• [Supplied passage]:
To address the SOA’s teaching of military tactics, I chose the methodology of art, using a variety of means: chalk drawings, audio reenactments, photographic appropriation and manipulation, and research-based publications. SOA: Black and White Tales, for instance, mimics the classroom in an attempt to dig into the process of instruction, which—in the case of the SOA—is tied to the malleable meaning of words and language, as well as the assigning of emotions to specific ideological acts.

The SOA Cycle set out to critically engage with official and public information available on the SOA’s website; its mission statement, course descriptions, and “Command in Brief.” This is particularly the case in SOA: Black and White Text, a 40 foot-long strip of chalkboard painted directly on the gallery’s wall onto which I literally juxtapose/collapse the official information from the SOA website in white chalk with language of protest and dissent used by activist organizations such as the SOA Watch in yellow chalk. The two layers of information expose the paradigmatic use the word democracy. For example, one paragraph that describes the “Promoting of Democracy” as a “synergistic objective” is intervened by the empty outline of the figure of a priest/protester holding a sign that reads “STOP THE KILLING.” The self-conscious manipulation/appropriation of “real” information provided me with a particular way to expose the two distinctly opposite ideological trends fueling the political discourse surrounding the SOA.

This body of work is also concerned with the construction of subjectivity in relation to language. SOA: Black and White Speech is an hour-long re-enactment of delivered speeches. All the pronouns in the text, however, have been changed from first to third person, respectively. Whereas he once blamed, he is now himself blamed, and vice versa. Furthermore, the recording’s pitch has been manipulated, dramatically abstracting the speaker’s voice producing a (symbolic) sonic disruption.

I am interested in the way that either the abstraction or literalizing of these materials functions as a retelling of socially inscribed meanings, a reconfiguration of contested historical events whose origin may be attributed to specialized conceptual and physical training. Let me recall Amnesty International’s remark: “Torturers are not born that way: someone educates them, trains them and supports them. To end torture implies not only to abolish the commerce of materials destined to that end, but also of the commerce that contributes to create ‘professional torturers’…"

• [Material provided]:
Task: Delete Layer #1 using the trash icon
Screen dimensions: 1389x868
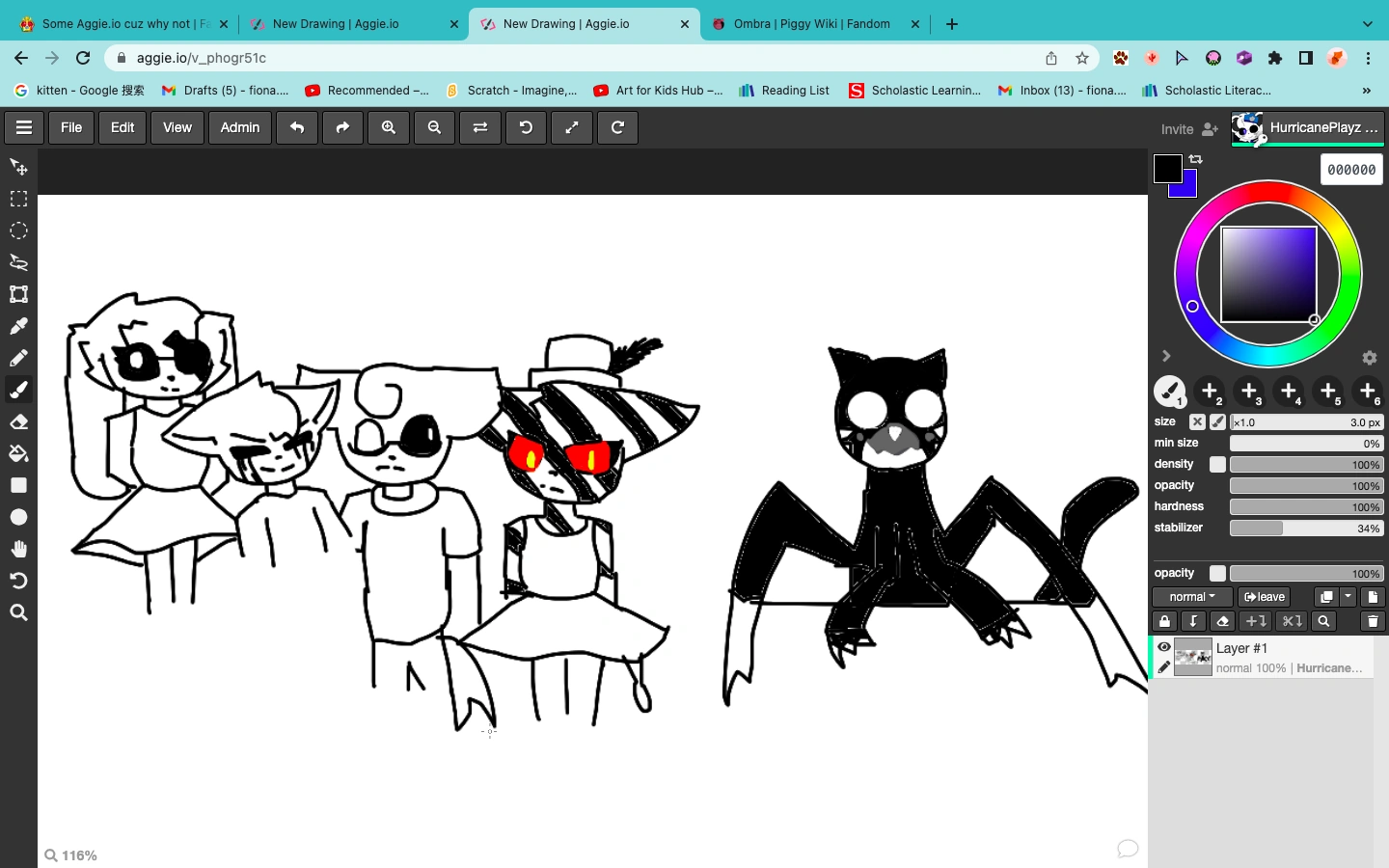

• [Short exercise]: In the passage on the SOA Cycle, what color of chalk carries the language of protest and dissent in SOA: Black and White Text?

• [Expected output]: Yellow chalk.